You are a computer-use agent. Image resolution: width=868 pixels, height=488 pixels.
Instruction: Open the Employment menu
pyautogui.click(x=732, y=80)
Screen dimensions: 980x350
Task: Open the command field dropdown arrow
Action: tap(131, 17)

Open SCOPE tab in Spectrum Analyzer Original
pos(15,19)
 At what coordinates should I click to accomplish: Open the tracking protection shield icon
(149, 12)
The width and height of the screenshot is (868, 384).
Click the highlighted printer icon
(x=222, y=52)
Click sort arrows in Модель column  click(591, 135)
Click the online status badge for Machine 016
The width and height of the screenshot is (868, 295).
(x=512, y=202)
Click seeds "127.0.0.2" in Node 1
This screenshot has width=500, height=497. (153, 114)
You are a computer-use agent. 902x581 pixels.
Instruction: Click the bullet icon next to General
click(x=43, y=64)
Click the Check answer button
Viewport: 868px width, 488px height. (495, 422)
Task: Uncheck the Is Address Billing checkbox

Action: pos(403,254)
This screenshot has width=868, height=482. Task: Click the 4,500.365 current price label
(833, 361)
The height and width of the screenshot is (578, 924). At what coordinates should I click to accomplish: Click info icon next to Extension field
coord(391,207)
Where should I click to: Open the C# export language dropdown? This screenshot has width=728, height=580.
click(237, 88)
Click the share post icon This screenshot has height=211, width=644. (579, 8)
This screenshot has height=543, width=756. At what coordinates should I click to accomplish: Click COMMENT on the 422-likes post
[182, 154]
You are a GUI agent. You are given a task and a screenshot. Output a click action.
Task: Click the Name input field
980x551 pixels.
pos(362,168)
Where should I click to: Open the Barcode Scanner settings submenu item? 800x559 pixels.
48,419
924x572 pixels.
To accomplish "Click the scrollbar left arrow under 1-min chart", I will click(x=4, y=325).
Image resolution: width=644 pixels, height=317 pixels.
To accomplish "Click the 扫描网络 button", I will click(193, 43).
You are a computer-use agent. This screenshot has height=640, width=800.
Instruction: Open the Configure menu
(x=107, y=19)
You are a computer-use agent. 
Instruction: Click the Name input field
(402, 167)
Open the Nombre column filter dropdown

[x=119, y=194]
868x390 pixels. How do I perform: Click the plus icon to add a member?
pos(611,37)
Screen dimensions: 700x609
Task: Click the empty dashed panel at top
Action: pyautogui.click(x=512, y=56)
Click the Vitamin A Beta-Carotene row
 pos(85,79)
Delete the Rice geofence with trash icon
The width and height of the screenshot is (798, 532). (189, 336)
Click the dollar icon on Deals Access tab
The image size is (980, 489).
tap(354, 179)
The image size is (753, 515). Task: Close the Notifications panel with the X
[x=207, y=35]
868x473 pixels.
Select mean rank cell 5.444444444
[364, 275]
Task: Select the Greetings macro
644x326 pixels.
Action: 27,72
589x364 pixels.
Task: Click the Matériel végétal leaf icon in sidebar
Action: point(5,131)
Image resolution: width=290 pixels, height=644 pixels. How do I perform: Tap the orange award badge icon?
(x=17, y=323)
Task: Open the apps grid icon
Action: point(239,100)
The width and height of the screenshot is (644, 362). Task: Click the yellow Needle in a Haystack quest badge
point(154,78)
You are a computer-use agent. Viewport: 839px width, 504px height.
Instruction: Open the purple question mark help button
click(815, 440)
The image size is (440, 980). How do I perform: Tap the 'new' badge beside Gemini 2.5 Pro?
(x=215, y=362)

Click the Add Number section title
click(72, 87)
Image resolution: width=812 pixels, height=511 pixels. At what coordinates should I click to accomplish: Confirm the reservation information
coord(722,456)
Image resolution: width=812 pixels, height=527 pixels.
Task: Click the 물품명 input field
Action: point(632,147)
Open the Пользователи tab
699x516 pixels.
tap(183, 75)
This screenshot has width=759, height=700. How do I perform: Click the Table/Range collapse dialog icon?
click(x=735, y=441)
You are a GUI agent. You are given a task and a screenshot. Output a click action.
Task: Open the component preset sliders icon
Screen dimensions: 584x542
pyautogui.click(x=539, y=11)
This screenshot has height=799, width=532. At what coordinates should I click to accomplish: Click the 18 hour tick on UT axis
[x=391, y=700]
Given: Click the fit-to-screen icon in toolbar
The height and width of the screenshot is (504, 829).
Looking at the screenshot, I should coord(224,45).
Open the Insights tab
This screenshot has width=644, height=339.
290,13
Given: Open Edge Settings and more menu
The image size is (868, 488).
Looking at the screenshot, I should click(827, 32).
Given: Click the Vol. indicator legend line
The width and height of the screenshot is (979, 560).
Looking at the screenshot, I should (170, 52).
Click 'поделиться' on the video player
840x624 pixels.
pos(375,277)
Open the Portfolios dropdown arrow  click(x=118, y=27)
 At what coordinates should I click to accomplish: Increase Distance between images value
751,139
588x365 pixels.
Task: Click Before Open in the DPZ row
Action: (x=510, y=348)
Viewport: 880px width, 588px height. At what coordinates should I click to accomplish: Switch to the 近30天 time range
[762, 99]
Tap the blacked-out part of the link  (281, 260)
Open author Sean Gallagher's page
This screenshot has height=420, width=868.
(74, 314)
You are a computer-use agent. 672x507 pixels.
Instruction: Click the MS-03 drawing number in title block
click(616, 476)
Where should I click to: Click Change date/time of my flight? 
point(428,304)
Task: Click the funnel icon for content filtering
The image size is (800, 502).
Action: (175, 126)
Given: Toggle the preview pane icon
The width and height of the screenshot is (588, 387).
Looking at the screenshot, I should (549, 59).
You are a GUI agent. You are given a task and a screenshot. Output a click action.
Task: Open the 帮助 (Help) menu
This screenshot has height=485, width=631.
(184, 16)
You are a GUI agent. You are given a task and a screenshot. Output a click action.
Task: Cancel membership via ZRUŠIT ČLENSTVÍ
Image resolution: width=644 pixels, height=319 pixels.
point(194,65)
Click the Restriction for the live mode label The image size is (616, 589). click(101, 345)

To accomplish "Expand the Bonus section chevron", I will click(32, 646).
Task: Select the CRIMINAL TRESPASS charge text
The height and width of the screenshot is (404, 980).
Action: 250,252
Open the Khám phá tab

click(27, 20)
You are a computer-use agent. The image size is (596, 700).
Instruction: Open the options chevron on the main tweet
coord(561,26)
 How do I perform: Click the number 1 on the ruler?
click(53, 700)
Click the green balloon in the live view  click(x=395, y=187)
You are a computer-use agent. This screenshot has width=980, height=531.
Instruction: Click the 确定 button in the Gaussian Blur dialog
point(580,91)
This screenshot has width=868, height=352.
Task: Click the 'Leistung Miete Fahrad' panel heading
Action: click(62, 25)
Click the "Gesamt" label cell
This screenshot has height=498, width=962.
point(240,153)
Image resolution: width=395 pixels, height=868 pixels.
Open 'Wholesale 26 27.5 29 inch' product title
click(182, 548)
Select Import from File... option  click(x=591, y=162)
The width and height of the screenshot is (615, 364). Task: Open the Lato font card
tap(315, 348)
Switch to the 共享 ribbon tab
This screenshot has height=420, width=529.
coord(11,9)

────────

In the listing above, find the line with "Task: Uncheck the Is Address Billing checkbox" and the line with "Click the share", then print exactly those two lines and every line between them, and nothing more.

Task: Uncheck the Is Address Billing checkbox

Action: pos(403,254)
This screenshot has width=868, height=482. Task: Click the 4,500.365 current price label
(833, 361)
The height and width of the screenshot is (578, 924). At what coordinates should I click to accomplish: Click info icon next to Extension field
coord(391,207)
Where should I click to: Open the C# export language dropdown? This screenshot has width=728, height=580.
click(237, 88)
Click the share post icon This screenshot has height=211, width=644. (579, 8)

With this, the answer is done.